Unique Identifiers – Generating Secure IDs for Offline Web Apps

javascriptmongodbofflineuuid

I have a web based project that allows users to work both online and offline and I'm looking for a way to generate unique ids for records on the client side. I'd like an approach that works while a user is offline (i.e. unable to talk to a server), is guaranteed to be unique, and is secure. By "secure", I'm specifically worried about clients submitting duplicate id's (maliciously or otherwise) and thereby wreaking havoc on data integrity.

I've been doing some googling, hoping this was already a solved problem. I haven't found anything that's very definitive, especially in terms of approaches that are in use in production systems. I found some examples for systems where users will only access the data that they've created (e.g. a Todo list that's accessed on multiple devices, but only by the user who created it). Unfortunately, I need something a bit more sophisticated. I did find some really good ideas here, which are in line with how I was thinking things might work.

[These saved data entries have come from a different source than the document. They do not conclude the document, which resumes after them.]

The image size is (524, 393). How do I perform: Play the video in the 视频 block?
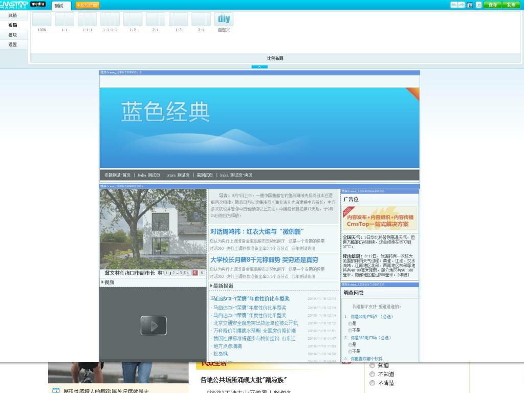(x=154, y=325)
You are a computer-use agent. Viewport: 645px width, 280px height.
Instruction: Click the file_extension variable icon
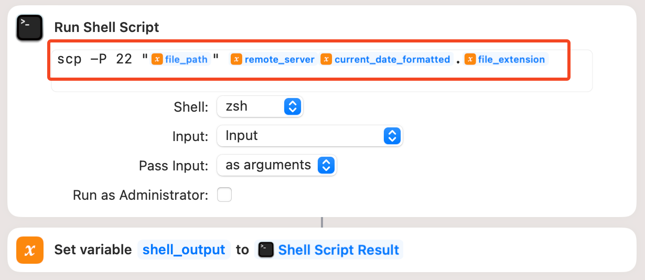click(470, 60)
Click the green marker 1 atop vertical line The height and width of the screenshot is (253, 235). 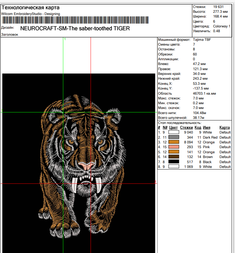click(x=65, y=39)
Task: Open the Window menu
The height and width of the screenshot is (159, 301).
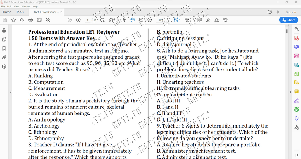Action: click(x=26, y=6)
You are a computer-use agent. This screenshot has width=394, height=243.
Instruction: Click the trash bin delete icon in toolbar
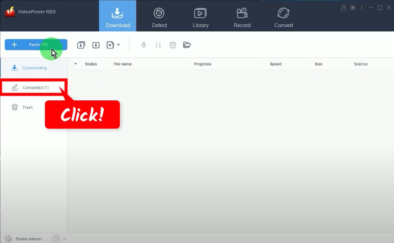[x=173, y=45]
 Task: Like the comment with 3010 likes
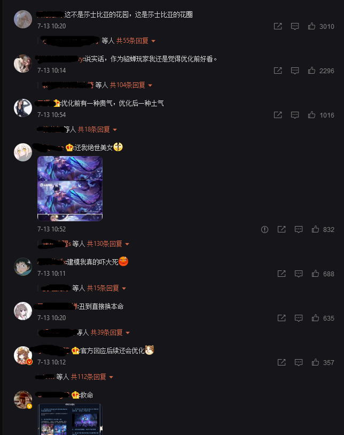(x=311, y=26)
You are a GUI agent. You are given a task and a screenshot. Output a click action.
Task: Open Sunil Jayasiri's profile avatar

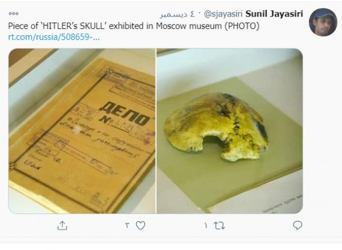click(323, 22)

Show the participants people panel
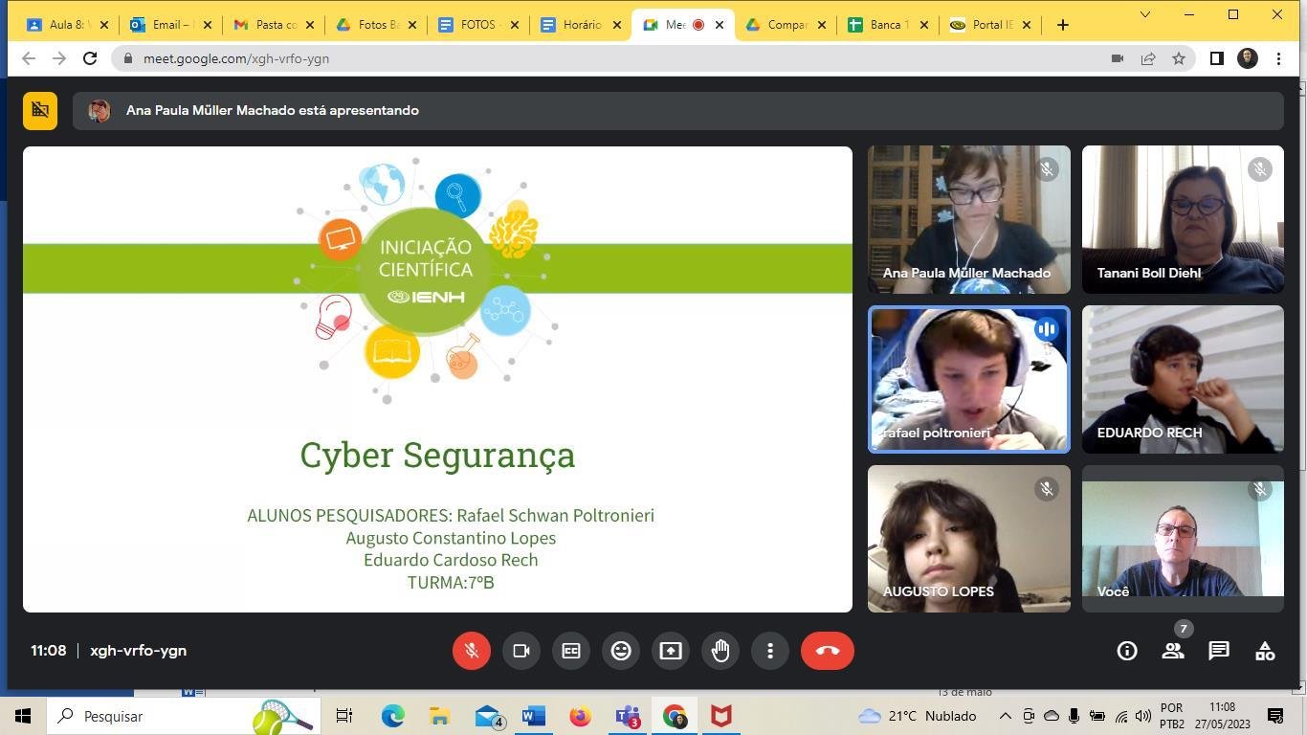coord(1173,651)
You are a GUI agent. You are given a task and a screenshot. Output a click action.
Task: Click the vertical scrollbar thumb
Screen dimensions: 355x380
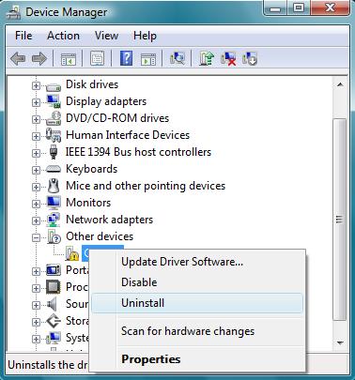(x=339, y=219)
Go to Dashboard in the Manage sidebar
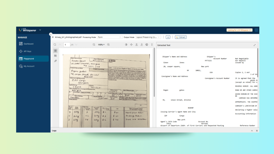The image size is (274, 154). coord(28,44)
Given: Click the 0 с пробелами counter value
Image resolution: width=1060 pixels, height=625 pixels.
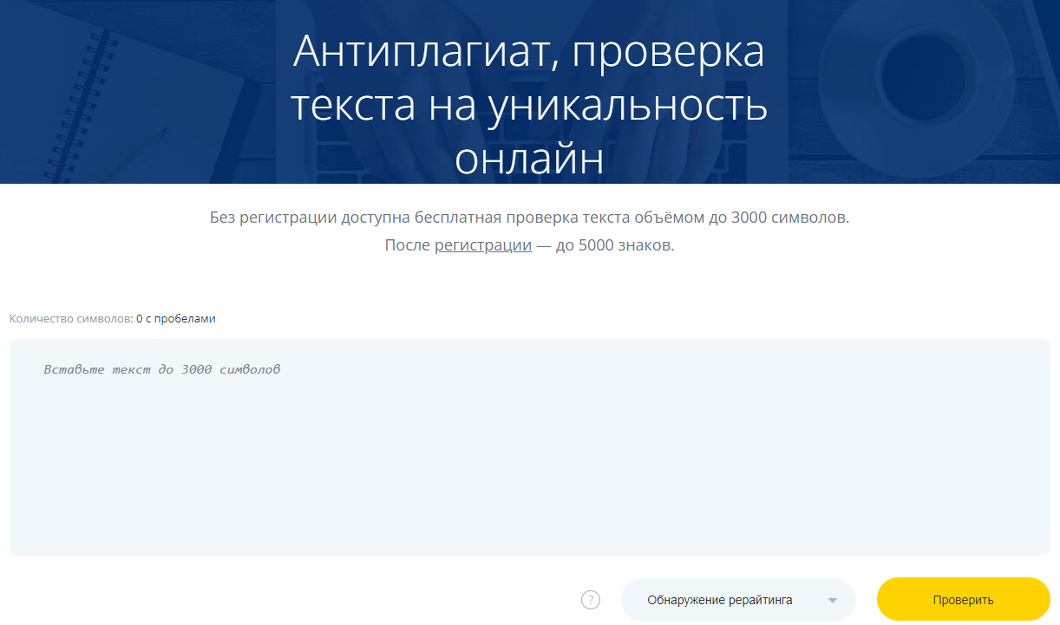Looking at the screenshot, I should click(x=176, y=319).
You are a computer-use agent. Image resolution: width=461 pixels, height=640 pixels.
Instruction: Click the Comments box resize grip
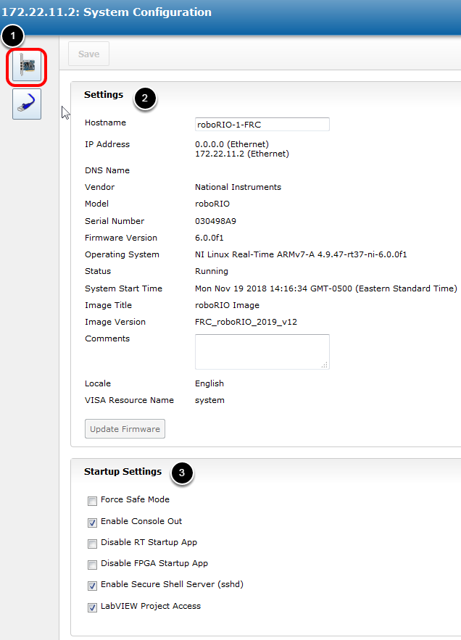[325, 365]
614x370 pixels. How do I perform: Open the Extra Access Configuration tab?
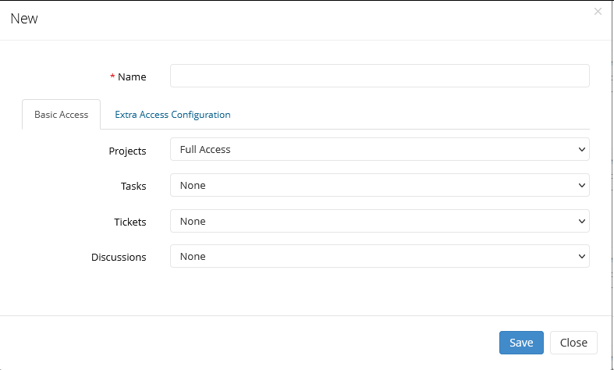tap(172, 115)
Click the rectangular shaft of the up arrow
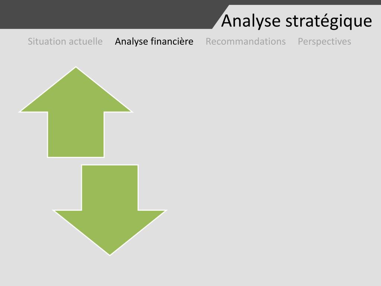This screenshot has width=381, height=286. pos(76,134)
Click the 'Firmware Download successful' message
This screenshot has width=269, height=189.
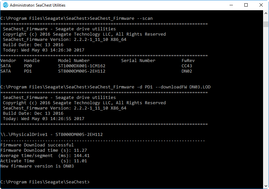click(37, 145)
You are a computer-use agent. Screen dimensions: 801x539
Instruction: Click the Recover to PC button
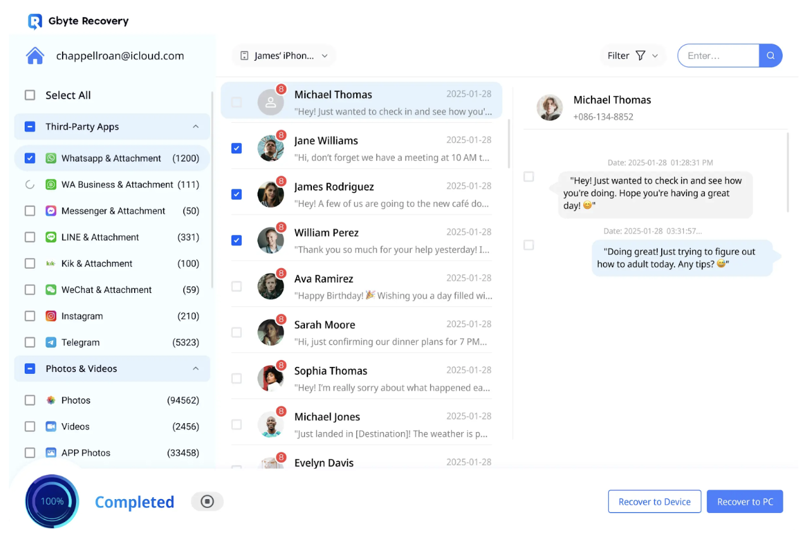click(745, 502)
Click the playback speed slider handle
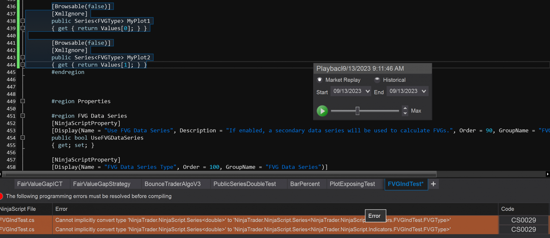The image size is (550, 238). pos(358,111)
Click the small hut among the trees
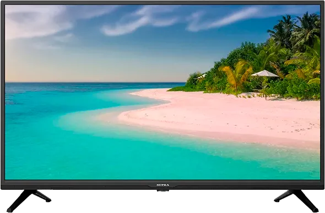This screenshot has height=213, width=325. 202,76
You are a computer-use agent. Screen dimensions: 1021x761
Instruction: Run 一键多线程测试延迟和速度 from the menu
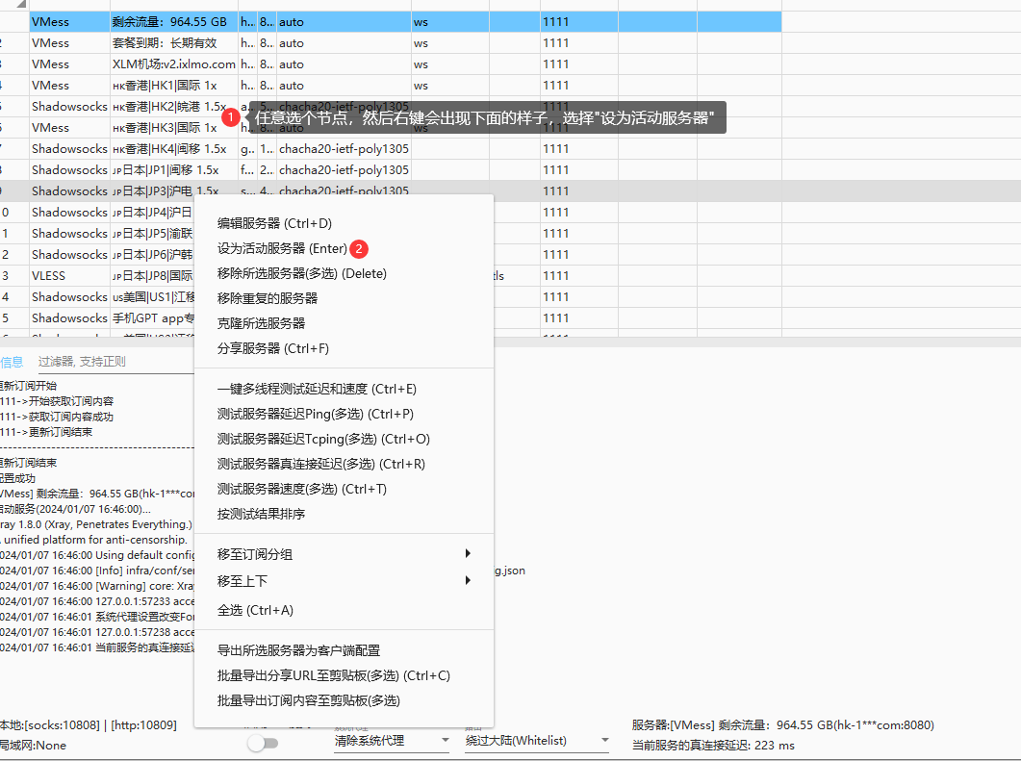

Below is my proposed solution.

Some Requirements

IDs should be globally unique (or at least unique within the system)
Generated on the client (i.e. via javascript in the browser)
Secure (as outlined above and otherwise)
Data can be viewed/edited by multiple users, including users who didn't author it
Doesn't cause significant performance issues for backend db's (such as MongoDB or CouchDB)

Proposed Solution

When users create an account, they would be given a uuid which was generated by the server and known to be unique within the system. This id must NOT be the same as the users authentication token. Let's call this id the users "id token".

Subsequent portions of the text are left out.